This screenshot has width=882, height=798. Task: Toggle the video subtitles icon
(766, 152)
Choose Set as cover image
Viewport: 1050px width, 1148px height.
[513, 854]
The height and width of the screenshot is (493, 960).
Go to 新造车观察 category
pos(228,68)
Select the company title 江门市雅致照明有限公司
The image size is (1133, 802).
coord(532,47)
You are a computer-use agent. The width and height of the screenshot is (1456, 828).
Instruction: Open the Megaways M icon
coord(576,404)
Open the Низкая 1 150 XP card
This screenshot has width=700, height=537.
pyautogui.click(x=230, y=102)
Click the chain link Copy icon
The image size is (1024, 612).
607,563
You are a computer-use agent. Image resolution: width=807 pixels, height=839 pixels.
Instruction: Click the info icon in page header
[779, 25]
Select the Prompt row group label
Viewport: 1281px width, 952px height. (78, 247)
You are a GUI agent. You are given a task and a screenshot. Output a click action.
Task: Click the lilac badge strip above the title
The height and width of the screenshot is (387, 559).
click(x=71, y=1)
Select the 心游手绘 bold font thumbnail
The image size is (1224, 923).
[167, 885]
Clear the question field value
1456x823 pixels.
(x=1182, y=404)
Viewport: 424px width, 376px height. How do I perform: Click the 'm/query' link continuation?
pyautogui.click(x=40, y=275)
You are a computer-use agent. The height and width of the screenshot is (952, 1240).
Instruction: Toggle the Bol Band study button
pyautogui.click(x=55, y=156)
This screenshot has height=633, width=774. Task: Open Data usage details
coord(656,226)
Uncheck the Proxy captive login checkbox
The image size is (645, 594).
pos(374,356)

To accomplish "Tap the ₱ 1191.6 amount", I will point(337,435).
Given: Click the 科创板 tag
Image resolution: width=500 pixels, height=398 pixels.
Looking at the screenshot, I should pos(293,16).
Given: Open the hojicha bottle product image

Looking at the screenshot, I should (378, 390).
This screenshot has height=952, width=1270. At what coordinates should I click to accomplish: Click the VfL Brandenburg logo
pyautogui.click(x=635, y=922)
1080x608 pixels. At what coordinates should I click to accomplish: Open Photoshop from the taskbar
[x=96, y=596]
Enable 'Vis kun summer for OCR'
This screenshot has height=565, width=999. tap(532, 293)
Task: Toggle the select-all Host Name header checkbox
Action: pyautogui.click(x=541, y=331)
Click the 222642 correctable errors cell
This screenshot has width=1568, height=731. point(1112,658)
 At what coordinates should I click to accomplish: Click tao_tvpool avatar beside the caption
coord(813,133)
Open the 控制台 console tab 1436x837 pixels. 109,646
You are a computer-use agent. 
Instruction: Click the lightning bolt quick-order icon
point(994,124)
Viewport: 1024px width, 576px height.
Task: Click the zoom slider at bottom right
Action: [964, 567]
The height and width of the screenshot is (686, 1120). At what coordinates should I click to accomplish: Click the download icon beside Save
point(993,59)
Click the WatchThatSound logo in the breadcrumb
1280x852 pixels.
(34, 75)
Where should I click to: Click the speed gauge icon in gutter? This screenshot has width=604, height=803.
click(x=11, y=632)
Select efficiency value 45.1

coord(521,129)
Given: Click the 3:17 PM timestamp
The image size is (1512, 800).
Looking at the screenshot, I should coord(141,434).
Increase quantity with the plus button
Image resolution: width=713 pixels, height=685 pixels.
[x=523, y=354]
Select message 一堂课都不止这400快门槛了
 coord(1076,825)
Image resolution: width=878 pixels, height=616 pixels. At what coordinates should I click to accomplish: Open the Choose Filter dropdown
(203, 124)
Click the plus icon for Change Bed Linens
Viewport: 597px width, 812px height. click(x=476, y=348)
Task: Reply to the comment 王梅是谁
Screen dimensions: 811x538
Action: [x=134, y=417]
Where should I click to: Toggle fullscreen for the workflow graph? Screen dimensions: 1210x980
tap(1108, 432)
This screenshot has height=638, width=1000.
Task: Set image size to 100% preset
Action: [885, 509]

=-=-=

Exercise prompt>
Working from the listing above, give it again word for word.

Task result>
This screenshot has width=882, height=798. Task: Toggle the video subtitles icon
(766, 152)
Choose Set as cover image
Viewport: 1050px width, 1148px height.
[513, 854]
The height and width of the screenshot is (493, 960).
Go to 新造车观察 category
pos(228,68)
Select the company title 江门市雅致照明有限公司
The image size is (1133, 802).
coord(532,47)
You are a computer-use agent. The width and height of the screenshot is (1456, 828).
Instruction: Open the Megaways M icon
coord(576,404)
Open the Низкая 1 150 XP card
This screenshot has width=700, height=537.
pyautogui.click(x=230, y=102)
Click the chain link Copy icon
The image size is (1024, 612).
607,563
You are a computer-use agent. Image resolution: width=807 pixels, height=839 pixels.
Instruction: Click the info icon in page header
[779, 25]
Select the Prompt row group label
Viewport: 1281px width, 952px height. (78, 247)
You are a GUI agent. You are given a task and a screenshot. Output a click action.
Task: Click the lilac badge strip above the title
The height and width of the screenshot is (387, 559).
click(x=71, y=1)
Select the 心游手绘 bold font thumbnail
The image size is (1224, 923).
[167, 885]
Clear the question field value
1456x823 pixels.
(x=1182, y=404)
Viewport: 424px width, 376px height. How do I perform: Click the 'm/query' link continuation?
pyautogui.click(x=40, y=275)
You are a computer-use agent. The height and width of the screenshot is (952, 1240).
Instruction: Toggle the Bol Band study button
pyautogui.click(x=55, y=156)
This screenshot has height=633, width=774. Task: Open Data usage details
coord(656,226)
Uncheck the Proxy captive login checkbox
The image size is (645, 594).
pos(374,356)

To accomplish "Tap the ₱ 1191.6 amount", I will point(337,435).
Given: Click the 科创板 tag
Image resolution: width=500 pixels, height=398 pixels.
Looking at the screenshot, I should pos(293,16).
Given: Open the hojicha bottle product image

Looking at the screenshot, I should (378, 390).
This screenshot has height=952, width=1270. At what coordinates should I click to accomplish: Click the VfL Brandenburg logo
pyautogui.click(x=635, y=922)
1080x608 pixels. At what coordinates should I click to accomplish: Open Photoshop from the taskbar
[x=96, y=596]
Enable 'Vis kun summer for OCR'
This screenshot has height=565, width=999. tap(532, 293)
Task: Toggle the select-all Host Name header checkbox
Action: pyautogui.click(x=541, y=331)
Click the 222642 correctable errors cell
This screenshot has width=1568, height=731. point(1112,658)
 At what coordinates should I click to accomplish: Click tao_tvpool avatar beside the caption
coord(813,133)
Open the 控制台 console tab 1436x837 pixels. 109,646
You are a computer-use agent. 
Instruction: Click the lightning bolt quick-order icon
point(994,124)
Viewport: 1024px width, 576px height.
Task: Click the zoom slider at bottom right
Action: [964, 567]
The height and width of the screenshot is (686, 1120). At what coordinates should I click to accomplish: Click the download icon beside Save
point(993,59)
Click the WatchThatSound logo in the breadcrumb
1280x852 pixels.
(34, 75)
Where should I click to: Click the speed gauge icon in gutter? This screenshot has width=604, height=803.
click(x=11, y=632)
Select efficiency value 45.1

coord(521,129)
Given: Click the 3:17 PM timestamp
The image size is (1512, 800).
Looking at the screenshot, I should coord(141,434).
Increase quantity with the plus button
Image resolution: width=713 pixels, height=685 pixels.
[x=523, y=354]
Select message 一堂课都不止这400快门槛了
 coord(1076,825)
Image resolution: width=878 pixels, height=616 pixels. At what coordinates should I click to accomplish: Open the Choose Filter dropdown
(203, 124)
Click the plus icon for Change Bed Linens
Viewport: 597px width, 812px height. click(x=476, y=348)
Task: Reply to the comment 王梅是谁
Screen dimensions: 811x538
Action: [x=134, y=417]
Where should I click to: Toggle fullscreen for the workflow graph? Screen dimensions: 1210x980
tap(1108, 432)
This screenshot has height=638, width=1000.
Task: Set image size to 100% preset
Action: [885, 509]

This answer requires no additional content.